In the first reading at Mass tomorrow we read how “God fashioned man of dust from the soil” (Genesis 2: 7), and in the Gospel (Matthew 4:1 - 11) we are given an account of how the devil tempts Jesus having “fasted for forty days and forty nights”.

The devil suggests to Jesus that he turn stones into loaves.

Again, if someone comes to us and tells us in similar terms that the devil is leading them by the hand we would suggest they get psychiatric help.

Of course, there are religious people who are helped and touched by extraordinary events but I think it’s fair to say that for most of us we live out our faith in the everyday, the hum-and-drum of the ordinary. It’s in that world, in that “ordinariness” that we must see and experience the God of Genesis, the God of the New Testament, the God of the time of Luther. But all the time finding God in the world of the now.

I trust it’s not arrogant to say, but it is a nonsense to go searching for God in times that are gone.

In this paper last Saturday Diarmaid Ferriter quoted journalist AA Gill talking about that “most pernicious and debilitating Little English drug, Nostalgia”. Ferriter was writing about a comment Boris Johnson made. But that same “nostalgia” surely is also just that, when it comes to religion and churches – “a most pernicious and debilitating drug”.
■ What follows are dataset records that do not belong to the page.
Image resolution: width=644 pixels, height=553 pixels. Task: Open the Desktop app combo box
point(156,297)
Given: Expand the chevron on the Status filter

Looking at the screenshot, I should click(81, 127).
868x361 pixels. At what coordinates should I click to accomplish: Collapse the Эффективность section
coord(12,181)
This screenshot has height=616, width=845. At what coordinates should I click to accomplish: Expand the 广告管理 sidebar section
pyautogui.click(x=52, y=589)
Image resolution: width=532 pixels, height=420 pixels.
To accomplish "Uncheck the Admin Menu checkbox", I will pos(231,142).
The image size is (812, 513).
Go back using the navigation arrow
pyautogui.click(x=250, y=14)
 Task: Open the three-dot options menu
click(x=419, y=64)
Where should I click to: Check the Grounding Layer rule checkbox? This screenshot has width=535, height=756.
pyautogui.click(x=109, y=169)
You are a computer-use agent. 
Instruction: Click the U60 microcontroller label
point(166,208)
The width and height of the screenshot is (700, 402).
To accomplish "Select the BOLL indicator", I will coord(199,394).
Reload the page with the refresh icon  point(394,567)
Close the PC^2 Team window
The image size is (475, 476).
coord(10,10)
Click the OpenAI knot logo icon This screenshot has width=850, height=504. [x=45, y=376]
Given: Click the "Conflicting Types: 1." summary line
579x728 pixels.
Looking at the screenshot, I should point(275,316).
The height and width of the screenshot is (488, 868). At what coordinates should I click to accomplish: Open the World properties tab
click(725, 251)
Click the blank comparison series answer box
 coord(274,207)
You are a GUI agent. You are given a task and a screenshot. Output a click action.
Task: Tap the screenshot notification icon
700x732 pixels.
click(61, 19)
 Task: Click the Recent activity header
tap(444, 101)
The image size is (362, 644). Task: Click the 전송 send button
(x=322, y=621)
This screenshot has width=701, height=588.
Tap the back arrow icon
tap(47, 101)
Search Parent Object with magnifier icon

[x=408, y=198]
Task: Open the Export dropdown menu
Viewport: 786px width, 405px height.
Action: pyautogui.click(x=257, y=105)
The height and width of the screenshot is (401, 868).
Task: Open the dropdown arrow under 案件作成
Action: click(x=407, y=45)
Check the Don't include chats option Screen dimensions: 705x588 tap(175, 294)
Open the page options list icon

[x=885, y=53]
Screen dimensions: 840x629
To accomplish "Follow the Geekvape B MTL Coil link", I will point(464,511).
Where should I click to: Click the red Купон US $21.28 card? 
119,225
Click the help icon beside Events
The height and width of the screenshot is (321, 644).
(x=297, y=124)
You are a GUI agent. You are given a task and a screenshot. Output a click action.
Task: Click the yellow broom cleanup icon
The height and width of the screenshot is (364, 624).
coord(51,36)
We always must use and speak the language of the day when we want to give sense and meaning to God. That’s not to say we have banished evil. Look at the carnage that is taking place in our world: one billion people without enough to eat, while global military spending runs at approximately $1.7 trillion. We know for sure there is hell on earth. Nothing nostalgic about that.

It’s in that context, the world of the now, in all its various facets, that we experience God.

Our faith in a loving and good God offers us an affirmative response in the face of evil. Christian hope gives us confidence of success.